Enron Stock Chart
"When fiascos like the Enron bankruptcy, auditing scandals and analysts' conflict of interest occur, investor confidence can be at an all-time low," says investopedia.com. "Many investors are wonder whether or not investing in stocks is worth all the hassle. At the same time, however, it's important to keep a realistic view of the stock market. Regardless of the real problems, common myths about the stock market often arise. Here we go over these myths in order to bust them."
How embarrassing is that? Can you imagine being Enron, the kid that parents use as the example of what will happen if you don't eat your vegetables? No one uses the Enron stock chart as an example of good business practices.

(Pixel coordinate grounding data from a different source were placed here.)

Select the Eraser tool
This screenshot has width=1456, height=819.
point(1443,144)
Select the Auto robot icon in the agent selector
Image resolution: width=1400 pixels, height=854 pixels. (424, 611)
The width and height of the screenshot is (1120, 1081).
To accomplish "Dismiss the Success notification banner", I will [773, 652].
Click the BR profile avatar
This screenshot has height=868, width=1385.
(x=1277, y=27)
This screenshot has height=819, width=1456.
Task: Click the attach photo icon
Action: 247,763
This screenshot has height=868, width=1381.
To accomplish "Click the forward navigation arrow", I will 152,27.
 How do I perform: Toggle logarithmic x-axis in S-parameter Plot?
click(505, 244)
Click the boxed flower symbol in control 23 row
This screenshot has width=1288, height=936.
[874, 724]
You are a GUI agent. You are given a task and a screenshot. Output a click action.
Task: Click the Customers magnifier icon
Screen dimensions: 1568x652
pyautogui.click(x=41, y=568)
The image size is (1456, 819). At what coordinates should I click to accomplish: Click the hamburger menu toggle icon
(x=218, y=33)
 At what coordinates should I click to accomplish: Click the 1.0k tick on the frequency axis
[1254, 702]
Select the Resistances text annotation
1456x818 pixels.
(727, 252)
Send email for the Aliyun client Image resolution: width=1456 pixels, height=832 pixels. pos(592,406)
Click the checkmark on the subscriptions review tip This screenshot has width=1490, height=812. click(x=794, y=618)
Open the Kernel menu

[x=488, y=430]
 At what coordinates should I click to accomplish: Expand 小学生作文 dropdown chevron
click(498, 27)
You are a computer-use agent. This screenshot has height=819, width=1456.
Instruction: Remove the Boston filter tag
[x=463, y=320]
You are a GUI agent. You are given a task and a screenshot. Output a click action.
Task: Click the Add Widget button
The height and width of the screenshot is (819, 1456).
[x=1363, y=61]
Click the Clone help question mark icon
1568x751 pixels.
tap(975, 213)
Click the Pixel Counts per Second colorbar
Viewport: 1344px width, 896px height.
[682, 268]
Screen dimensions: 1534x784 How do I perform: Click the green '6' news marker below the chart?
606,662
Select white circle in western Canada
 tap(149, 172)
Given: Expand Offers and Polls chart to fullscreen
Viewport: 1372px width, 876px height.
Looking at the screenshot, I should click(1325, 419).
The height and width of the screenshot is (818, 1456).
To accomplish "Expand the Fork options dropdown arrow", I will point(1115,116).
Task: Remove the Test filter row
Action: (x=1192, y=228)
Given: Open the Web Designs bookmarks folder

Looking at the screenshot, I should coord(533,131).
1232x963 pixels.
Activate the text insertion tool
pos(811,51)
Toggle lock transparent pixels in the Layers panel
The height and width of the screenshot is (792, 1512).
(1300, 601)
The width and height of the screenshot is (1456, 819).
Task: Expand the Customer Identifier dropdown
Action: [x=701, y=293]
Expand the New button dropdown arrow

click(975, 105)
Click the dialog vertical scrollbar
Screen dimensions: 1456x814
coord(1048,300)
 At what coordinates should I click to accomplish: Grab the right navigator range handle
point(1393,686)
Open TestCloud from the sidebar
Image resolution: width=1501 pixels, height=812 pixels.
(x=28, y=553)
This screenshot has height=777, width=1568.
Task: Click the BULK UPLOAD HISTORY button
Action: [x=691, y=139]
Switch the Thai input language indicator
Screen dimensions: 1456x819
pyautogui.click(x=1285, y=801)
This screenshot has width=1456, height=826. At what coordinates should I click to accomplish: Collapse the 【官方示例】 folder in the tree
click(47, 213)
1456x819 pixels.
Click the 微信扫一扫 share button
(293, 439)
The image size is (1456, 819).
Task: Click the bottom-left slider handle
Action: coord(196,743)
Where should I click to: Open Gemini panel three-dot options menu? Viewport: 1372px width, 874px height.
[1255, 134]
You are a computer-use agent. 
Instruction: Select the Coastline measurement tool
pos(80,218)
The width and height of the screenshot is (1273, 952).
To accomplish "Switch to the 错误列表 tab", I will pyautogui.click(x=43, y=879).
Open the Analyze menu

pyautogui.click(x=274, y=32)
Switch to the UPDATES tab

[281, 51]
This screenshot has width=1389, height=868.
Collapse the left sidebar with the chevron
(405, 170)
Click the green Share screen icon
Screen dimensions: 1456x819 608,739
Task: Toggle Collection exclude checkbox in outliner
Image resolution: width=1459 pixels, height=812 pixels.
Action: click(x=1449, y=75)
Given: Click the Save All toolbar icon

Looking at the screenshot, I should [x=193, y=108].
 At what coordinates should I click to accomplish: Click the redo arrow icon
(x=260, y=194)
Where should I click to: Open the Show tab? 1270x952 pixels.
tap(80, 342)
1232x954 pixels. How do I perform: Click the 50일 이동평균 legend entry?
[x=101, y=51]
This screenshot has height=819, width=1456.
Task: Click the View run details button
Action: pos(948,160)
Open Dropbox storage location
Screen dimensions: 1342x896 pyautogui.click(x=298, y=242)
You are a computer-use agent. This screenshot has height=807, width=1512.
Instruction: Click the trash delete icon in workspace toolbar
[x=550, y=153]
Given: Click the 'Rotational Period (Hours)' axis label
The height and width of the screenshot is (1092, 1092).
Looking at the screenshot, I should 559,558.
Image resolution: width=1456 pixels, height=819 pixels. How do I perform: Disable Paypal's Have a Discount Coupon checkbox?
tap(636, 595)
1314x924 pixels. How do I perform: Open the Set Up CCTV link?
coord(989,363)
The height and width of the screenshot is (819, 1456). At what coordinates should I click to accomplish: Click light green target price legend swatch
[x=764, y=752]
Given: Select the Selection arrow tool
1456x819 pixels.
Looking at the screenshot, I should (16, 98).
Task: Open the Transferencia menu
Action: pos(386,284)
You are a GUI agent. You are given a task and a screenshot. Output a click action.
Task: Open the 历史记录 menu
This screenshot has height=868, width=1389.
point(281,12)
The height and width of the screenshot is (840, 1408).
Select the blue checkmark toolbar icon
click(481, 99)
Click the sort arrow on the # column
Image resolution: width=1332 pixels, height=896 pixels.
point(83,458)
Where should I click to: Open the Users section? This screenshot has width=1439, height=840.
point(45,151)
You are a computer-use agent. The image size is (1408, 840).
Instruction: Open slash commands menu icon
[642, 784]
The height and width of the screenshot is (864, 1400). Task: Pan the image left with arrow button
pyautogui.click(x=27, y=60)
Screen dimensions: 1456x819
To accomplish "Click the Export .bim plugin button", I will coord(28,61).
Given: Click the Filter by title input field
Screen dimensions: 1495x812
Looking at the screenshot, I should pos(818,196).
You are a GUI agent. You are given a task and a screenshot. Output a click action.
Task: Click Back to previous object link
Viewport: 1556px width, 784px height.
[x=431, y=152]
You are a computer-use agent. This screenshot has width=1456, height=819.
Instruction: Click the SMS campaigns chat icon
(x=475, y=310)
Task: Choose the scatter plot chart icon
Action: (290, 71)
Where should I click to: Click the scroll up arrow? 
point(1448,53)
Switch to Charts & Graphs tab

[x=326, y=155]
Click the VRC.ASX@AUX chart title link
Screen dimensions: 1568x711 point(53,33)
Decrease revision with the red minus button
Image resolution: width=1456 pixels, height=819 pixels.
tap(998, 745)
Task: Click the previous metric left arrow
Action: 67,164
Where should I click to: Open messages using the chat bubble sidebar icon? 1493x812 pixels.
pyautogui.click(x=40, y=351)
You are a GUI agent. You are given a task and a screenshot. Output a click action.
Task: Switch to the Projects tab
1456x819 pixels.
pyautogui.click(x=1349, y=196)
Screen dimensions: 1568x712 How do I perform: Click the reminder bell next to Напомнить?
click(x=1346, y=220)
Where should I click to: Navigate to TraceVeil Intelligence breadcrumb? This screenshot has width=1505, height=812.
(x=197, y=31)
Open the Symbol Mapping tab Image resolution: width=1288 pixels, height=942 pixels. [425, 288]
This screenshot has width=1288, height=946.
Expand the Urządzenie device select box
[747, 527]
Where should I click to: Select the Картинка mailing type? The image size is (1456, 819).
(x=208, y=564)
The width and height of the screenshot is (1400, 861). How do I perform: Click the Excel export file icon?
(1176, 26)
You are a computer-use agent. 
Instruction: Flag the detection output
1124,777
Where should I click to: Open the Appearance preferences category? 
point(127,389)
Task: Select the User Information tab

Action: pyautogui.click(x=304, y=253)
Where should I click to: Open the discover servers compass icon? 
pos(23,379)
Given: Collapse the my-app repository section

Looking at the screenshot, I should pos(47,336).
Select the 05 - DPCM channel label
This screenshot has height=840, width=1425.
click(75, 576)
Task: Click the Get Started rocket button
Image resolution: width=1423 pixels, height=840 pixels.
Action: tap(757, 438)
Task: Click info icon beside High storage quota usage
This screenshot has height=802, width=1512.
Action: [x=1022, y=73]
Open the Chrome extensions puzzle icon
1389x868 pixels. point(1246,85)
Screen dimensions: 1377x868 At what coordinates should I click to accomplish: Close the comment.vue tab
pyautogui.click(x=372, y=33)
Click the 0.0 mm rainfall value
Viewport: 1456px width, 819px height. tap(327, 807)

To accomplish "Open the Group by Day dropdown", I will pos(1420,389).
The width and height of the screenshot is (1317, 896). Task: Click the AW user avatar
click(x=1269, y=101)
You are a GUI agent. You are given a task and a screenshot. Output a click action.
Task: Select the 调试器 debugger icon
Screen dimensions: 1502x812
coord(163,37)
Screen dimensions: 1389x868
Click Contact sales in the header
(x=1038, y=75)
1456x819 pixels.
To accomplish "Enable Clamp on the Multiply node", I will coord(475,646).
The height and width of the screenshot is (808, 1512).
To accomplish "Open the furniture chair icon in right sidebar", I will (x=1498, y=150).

Conspiracy theorists are still talking about Enron and looking for ways to prove that there was something shady going on; something shadier than a simple collapse.
"Obviously, there are very shady dealings around the Enron-Cheney relationship that need the full attention of Congress, the SEC, and the US Justice Department. The energy plan wasn't about energy independence at all or it would have addressed conservation much more seriously," says Donna Fezler on the website whatreallhappened.com.
"Former Enron Chairman Kenneth Lay lost more than $400 million in 2001 as Enron collapsed in one of the greatest corporate falls in history," said forbes.com. "But he wasn't even the biggest loser in the Enron debacle."
In 1985, Belco Petroleum founder Robert Belfer combined his oil firm with Houston Natural Gas. The company borne from this joining was named Enron. Belfer quit after the merger to pursue his own investments, but he kept his Enron stock. Belfer's stock was worth more than $700 million at its peak. After Enron filed for bankruptcy, Belfer's oil monies were reduced to a measly $110 million, all funds he'd kept after stock sales before the company collapsed.
"So the next time you find yourself dreaming of becoming a billionaire," Forbes warns, "Remind your future self to diversify your holdings when you get there. That's the only real way to ensure that you'll keep breathing that rarified, gold-scented air."
This lesson has apparently struck home. Since 2001, retirment account holders have reduced their number of company stocks to 13.7 percent from 18 percent, says Cerulli Associates in an article MSN Money by Tom Middleton. Moreover, Middleton recommends dumping company stock to make sure the same doesn't happen to you.